Containers

Deploy Docker Compose files, Dockerfiles, image refs, and container-backed source files.

Containers are the most common yeet payload. Catch installs them as Docker Compose services on the target host.

Compose stacks

Yeet detects a YAML file with a top-level services: key as Docker Compose.

yeet run <svc> ./compose.yml
yeet run <svc> ./compose.yml --net=lan

Compose files should define their initial port mappings in the compose file.
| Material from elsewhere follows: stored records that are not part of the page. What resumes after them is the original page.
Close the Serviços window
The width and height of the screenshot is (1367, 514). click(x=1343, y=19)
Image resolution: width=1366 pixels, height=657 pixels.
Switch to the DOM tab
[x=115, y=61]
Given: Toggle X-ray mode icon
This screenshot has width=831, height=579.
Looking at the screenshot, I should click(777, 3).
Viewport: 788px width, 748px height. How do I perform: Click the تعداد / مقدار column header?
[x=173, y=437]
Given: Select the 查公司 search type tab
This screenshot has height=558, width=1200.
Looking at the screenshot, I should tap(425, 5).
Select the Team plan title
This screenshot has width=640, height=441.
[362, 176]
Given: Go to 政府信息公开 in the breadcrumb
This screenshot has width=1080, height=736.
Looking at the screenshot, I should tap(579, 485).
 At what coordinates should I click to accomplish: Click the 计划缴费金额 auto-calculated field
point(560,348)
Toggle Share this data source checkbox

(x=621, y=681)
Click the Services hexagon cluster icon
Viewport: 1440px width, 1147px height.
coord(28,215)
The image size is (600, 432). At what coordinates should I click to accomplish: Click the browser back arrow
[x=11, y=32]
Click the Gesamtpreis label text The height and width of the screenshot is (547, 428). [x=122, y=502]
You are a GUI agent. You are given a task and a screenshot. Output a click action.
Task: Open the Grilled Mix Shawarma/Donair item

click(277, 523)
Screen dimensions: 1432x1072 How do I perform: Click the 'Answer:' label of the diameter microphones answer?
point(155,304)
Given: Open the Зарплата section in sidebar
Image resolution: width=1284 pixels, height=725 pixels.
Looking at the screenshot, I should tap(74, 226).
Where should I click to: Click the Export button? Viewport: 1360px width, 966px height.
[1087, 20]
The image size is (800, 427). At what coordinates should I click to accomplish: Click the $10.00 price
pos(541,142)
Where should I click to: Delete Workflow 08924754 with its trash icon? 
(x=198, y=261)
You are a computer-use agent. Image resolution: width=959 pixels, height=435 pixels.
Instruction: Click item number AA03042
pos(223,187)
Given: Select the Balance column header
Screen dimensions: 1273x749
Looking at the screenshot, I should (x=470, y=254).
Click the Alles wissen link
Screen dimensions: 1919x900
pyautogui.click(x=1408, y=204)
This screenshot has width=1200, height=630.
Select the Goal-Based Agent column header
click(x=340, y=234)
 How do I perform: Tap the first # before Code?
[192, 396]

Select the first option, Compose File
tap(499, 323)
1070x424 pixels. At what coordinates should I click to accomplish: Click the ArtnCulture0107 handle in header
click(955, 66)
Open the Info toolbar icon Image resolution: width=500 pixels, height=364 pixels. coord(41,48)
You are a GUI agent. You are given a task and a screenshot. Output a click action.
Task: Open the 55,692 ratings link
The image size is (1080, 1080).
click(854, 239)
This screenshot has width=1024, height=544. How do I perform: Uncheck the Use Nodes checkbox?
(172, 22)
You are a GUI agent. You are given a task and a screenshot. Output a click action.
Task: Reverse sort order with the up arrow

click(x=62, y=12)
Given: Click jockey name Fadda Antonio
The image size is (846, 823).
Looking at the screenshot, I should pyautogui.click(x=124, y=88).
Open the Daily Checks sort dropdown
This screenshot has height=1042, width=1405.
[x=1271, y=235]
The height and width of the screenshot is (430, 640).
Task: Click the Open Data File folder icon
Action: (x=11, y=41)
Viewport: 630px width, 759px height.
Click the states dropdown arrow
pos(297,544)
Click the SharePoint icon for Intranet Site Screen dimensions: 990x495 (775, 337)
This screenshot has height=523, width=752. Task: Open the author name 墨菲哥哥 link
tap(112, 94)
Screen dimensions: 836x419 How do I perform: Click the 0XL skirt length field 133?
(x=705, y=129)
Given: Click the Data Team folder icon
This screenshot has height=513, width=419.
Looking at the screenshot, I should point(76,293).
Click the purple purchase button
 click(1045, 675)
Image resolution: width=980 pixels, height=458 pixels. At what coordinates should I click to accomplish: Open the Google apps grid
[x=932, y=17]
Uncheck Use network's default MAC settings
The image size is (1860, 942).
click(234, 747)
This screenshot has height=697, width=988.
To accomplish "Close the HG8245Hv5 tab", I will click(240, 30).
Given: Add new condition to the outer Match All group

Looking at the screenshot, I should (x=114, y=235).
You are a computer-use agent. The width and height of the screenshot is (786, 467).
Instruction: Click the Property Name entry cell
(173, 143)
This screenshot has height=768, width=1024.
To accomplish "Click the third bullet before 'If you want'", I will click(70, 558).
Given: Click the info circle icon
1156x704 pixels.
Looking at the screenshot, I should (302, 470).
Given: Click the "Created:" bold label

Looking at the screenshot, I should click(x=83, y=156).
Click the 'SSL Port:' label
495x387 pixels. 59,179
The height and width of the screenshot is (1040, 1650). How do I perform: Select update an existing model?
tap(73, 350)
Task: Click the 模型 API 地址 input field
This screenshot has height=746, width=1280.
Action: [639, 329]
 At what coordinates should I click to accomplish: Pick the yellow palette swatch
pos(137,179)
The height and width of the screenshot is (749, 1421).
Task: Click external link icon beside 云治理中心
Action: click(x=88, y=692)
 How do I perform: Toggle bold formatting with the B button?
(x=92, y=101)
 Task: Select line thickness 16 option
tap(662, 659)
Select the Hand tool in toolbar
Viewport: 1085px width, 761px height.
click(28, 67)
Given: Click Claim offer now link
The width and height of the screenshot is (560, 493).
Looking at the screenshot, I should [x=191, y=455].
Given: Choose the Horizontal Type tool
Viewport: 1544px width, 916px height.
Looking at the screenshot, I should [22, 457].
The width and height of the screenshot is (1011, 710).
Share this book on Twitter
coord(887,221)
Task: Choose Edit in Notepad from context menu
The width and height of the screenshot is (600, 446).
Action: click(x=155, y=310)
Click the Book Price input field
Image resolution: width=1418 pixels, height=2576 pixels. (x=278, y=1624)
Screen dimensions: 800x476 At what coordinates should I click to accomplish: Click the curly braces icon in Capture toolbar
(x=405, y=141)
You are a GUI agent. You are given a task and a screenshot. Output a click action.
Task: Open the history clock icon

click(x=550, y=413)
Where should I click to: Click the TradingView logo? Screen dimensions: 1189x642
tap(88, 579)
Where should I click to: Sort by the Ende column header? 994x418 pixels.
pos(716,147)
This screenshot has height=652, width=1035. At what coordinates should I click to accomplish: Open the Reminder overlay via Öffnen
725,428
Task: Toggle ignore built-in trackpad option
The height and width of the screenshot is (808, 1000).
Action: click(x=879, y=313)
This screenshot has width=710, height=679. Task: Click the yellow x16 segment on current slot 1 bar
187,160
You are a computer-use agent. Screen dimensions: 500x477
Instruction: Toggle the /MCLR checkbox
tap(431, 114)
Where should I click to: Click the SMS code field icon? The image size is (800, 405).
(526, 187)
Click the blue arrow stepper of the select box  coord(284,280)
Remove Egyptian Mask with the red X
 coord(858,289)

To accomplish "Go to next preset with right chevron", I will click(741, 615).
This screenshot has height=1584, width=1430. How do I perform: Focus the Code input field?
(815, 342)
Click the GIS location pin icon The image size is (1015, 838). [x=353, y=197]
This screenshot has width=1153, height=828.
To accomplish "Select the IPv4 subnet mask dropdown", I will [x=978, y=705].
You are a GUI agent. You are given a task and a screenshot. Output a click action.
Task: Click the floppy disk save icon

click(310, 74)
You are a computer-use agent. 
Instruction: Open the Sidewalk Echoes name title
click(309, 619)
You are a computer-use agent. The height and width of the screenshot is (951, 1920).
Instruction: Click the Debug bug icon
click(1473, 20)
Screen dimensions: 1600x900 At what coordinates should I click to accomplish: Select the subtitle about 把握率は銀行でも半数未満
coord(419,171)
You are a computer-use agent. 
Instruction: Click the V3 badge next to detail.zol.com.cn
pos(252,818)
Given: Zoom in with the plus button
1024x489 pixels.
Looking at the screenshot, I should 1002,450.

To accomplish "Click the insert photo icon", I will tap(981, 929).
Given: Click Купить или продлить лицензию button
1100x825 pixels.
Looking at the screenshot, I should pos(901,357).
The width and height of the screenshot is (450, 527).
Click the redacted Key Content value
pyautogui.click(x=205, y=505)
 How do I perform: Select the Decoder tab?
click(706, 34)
After deployment, use yeet service set <svc> -p HOST:CONTAINER to replace the yeet-managed published-port list for the primary service.

yeet service set <svc> -p 80:80 -p 443:443
yeet service set <svc> --publish-reset -p 443:443

Docker images

If the payload looks like an OCI image reference, catch pulls it on the host and yeet generates the Compose wrapper.

yeet run <svc> nginx:latest
yeet run -p 8000:8000 <svc> ghcr.io/org/app:latest

For local images, push to the internal registry and run in one step:

yeet docker push <svc> <local-image>:<tag> --run

Dockerfiles

Dockerfile payloads are built locally for the host architecture, pushed to the internal registry, then installed on the catch host.

yeet run <svc> ./Dockerfile
yeet run -p 8000:8000 <svc> ./Dockerfile

Python and TypeScript

Python and TypeScript source files are container-backed. Python runs through a uv container image, and TypeScript runs through a Deno container.

yeet run -p 8000:8000 <svc> ./server.py
yeet run -p 8000:8000 <svc> ./server.ts

Updates

For Compose services, yeet run reuses existing images unless you ask for a pull. Use --pull for a deploy-time refresh, or use the Docker commands to inspect and update image state explicitly.

yeet run <svc> ./compose.yml
yeet run --pull <svc> ./compose.yml
yeet docker outdated
yeet docker pull <svc>
yeet docker update <svc...>
yeet docker update --outdated

For Dockerfile, image, Python, and TypeScript payloads, re-run yeet run with the new payload or source file. If the service already exists in yeet.toml, yeet reuses the saved run options unless you explicitly change the payload configuration.

ZFS service roots

Container services can use ZFS-backed service roots for persistent data and yeet-managed snapshots before redeploys or Docker image updates.

yeet run <svc> ./compose.yml --service-root=tank/apps/<svc> --zfs
yeet docker update <svc>

With --zfs, --service-root is a dataset name, not a filesystem path. Catch accepts an existing dataset or creates it, then uses its mountpoint as the service root. See ZFS for snapshot defaults, retention, and service-root moves.

Networking

Use --net=lan when the service should request a LAN address. Use svc for the private service network and ts for Tailscale service netns behavior.

yeet run <svc> ./compose.yml --net=lan
yeet run <svc> ./compose.yml --net=svc,ts

See Networking for mode details. See DNS for service discovery between svc services, including how short names and *.yeet.internal names resolve inside service network namespaces.

Inspect and clean up

yeet info <svc>
yeet ip <svc>
yeet logs -f <svc>
yeet restart <svc>
yeet rm <svc>

Use yeet rm --clean-data <svc> only when you also want to remove service data under the managed service root.

Host requirements

Docker hosts need Docker, Compose support, and the containerd snapshotter so pushed images show up locally. yeet init can install Docker on fresh Debian/Ubuntu hosts and configures the snapshotter during catch install. Docker daemon DNS remains under the host operator's control; yeet adds service discovery per workload when the service uses --net=svc. See DNS for resolver behavior, Installation for host setup, and Workflows for common update flows. ZFS is optional; see ZFS if you want dataset-backed service roots.